### To be done:
Reproduce the lines of the listing from the line with "What do you see at coordinates (766, 988)" up to and including the line with "at (370, 220).", swapping "LinkedIn" for "Facebook" and changing nothing else.

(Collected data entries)
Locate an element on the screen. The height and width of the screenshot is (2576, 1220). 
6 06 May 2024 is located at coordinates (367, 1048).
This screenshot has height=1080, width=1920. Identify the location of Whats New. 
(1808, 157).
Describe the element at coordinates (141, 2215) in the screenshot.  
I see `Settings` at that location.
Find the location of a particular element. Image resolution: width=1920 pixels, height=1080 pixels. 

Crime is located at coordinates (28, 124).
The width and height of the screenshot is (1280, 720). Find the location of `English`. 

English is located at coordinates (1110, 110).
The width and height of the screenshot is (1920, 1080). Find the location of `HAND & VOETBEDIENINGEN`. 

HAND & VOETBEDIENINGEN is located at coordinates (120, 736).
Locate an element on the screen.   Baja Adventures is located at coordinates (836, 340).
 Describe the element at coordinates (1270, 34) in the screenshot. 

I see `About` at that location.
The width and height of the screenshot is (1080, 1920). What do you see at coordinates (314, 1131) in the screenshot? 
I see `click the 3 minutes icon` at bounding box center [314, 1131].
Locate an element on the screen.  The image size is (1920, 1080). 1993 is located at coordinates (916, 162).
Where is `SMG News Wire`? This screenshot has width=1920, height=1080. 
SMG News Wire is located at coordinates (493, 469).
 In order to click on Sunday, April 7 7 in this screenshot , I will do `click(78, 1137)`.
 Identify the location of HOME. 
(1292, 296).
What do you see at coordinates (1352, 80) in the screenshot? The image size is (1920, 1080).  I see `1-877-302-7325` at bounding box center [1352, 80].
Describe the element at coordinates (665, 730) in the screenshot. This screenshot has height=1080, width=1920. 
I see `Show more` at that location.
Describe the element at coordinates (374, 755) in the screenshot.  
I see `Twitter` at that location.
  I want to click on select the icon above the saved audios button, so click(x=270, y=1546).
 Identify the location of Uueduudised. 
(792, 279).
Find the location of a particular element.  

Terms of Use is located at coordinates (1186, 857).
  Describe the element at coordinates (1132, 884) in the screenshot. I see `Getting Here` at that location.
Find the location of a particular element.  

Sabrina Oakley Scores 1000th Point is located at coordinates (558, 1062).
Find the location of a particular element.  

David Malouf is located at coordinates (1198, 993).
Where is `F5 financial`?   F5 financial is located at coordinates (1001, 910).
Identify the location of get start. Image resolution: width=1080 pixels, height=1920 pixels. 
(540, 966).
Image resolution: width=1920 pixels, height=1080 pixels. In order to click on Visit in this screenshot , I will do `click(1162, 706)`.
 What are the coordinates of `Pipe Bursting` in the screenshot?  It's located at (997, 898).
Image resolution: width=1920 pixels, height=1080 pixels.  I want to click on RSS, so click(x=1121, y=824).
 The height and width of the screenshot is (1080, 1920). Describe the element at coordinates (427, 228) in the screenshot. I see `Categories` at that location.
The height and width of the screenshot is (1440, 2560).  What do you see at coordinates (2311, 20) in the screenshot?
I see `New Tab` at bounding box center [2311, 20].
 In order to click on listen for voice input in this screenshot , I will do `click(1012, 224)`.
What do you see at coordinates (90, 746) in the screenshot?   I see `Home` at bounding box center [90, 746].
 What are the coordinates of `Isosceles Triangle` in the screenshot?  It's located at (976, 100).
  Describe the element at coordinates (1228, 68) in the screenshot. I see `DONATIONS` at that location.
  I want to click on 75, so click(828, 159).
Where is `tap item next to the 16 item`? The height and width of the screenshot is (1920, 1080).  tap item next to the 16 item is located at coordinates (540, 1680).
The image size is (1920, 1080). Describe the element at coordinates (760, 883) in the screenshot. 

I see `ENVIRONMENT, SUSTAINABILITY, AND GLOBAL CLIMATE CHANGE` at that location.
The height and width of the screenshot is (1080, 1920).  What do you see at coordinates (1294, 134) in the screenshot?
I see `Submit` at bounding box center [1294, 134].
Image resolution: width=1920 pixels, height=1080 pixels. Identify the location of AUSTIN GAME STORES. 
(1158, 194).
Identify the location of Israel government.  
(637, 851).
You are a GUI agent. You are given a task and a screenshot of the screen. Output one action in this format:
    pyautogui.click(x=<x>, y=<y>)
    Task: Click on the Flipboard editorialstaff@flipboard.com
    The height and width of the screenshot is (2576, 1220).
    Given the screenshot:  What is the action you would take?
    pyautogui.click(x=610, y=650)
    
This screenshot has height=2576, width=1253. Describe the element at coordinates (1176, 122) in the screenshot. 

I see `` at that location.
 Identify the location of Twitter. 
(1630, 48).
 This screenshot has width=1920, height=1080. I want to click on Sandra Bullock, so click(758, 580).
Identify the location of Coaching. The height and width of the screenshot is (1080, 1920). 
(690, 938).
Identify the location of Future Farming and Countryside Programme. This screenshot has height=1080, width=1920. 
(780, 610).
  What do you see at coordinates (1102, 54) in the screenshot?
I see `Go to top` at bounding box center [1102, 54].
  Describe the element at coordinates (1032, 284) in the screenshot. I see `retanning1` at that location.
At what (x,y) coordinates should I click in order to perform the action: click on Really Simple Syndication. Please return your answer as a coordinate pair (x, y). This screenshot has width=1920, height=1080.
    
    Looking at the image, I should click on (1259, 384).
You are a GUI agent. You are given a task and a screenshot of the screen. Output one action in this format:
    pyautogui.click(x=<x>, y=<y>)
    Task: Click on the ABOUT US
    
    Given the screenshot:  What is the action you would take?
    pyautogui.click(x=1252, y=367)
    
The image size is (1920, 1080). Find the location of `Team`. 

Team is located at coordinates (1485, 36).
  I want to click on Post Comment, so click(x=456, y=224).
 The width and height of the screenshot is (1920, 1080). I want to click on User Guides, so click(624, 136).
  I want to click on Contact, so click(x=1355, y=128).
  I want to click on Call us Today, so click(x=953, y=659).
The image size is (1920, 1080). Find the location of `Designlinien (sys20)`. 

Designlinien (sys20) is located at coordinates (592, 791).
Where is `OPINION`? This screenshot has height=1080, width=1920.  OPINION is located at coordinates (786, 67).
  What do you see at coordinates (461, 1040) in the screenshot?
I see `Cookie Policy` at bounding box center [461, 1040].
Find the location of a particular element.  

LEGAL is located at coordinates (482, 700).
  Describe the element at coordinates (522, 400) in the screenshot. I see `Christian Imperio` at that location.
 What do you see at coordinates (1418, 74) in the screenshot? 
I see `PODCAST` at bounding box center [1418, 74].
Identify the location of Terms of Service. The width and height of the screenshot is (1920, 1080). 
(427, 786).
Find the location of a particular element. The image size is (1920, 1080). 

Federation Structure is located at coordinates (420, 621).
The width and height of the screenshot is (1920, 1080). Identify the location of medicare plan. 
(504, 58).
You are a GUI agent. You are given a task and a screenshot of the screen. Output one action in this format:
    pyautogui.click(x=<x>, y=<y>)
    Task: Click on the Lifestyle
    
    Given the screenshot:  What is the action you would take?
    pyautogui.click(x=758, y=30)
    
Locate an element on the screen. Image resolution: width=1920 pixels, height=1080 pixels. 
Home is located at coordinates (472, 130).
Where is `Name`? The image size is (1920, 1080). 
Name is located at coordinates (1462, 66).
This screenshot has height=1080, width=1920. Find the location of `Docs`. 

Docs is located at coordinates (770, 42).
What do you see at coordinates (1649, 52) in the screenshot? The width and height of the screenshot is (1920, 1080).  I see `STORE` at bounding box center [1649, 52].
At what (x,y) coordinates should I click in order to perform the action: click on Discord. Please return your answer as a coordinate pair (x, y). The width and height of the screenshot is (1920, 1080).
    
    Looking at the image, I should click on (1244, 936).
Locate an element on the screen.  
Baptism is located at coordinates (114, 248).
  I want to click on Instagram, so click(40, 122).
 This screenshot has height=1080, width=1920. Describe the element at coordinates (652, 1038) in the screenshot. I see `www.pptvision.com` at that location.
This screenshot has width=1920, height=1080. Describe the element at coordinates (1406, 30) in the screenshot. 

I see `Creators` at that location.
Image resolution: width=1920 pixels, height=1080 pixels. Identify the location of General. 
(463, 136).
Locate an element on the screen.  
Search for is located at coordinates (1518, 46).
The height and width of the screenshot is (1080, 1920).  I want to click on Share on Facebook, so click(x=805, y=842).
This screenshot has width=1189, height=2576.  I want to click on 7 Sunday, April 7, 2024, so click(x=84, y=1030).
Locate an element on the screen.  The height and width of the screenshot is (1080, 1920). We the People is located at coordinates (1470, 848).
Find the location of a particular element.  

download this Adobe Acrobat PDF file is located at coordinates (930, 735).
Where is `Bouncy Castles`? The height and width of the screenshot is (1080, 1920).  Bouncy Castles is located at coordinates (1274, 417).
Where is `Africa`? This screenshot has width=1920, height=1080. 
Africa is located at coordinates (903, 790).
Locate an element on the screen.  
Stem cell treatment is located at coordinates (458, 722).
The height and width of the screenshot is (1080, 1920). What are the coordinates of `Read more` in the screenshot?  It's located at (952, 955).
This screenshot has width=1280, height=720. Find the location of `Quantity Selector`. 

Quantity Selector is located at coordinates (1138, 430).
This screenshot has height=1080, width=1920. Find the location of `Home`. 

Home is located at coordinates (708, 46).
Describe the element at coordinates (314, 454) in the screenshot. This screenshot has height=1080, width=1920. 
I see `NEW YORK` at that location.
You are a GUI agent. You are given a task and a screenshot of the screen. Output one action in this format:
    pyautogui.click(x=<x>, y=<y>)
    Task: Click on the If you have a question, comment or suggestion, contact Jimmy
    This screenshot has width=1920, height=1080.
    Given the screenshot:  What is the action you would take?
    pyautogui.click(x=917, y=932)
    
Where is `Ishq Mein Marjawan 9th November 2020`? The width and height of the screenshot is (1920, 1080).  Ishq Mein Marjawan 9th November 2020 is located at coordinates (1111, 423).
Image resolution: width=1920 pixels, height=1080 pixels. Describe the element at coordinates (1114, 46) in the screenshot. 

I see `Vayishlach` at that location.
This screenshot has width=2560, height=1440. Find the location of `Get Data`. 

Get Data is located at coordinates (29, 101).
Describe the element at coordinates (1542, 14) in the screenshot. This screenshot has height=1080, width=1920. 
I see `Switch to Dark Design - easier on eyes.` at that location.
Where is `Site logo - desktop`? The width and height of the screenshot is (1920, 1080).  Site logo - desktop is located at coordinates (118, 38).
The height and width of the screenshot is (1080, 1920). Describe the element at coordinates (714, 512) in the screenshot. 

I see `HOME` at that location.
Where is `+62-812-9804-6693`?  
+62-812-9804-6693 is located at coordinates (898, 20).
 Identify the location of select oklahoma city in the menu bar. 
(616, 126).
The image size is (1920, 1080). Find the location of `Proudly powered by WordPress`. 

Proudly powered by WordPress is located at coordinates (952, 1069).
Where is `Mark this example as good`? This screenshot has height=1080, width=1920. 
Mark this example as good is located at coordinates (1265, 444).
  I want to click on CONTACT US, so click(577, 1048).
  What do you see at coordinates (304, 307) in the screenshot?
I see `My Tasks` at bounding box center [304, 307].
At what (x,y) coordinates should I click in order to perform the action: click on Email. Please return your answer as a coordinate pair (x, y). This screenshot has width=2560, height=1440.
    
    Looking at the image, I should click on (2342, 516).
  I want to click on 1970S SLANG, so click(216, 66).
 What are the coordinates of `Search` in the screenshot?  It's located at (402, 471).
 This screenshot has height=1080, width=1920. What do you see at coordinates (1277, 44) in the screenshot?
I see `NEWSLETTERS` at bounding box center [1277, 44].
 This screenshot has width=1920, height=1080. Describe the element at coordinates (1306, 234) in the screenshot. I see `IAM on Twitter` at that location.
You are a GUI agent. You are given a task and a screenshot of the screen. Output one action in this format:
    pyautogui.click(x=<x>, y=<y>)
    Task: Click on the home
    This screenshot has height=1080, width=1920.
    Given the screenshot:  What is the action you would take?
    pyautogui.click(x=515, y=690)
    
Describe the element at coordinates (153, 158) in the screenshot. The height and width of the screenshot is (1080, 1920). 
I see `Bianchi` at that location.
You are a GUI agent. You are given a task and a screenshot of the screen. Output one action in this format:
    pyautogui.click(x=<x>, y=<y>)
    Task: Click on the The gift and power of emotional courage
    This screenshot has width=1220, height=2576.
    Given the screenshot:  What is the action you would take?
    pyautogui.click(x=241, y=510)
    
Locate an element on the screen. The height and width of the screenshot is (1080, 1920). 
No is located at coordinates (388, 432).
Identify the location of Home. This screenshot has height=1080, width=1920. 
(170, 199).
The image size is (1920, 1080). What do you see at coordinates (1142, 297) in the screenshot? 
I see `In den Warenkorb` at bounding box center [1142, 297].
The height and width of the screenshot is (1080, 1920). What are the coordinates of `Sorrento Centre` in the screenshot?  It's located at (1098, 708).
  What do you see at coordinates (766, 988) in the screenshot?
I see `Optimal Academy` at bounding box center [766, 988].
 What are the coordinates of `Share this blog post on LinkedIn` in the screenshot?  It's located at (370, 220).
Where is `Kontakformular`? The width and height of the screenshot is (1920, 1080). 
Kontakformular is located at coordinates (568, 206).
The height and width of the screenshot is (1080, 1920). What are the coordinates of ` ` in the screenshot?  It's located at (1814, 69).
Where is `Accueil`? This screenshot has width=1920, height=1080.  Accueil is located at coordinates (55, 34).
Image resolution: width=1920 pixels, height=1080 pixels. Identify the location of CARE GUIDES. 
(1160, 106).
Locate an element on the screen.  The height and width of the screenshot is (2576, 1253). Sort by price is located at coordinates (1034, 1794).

### Finished exercise:
  What do you see at coordinates (766, 988) in the screenshot?
I see `Optimal Academy` at bounding box center [766, 988].
 What are the coordinates of `Share this blog post on Facebook` in the screenshot?  It's located at (370, 220).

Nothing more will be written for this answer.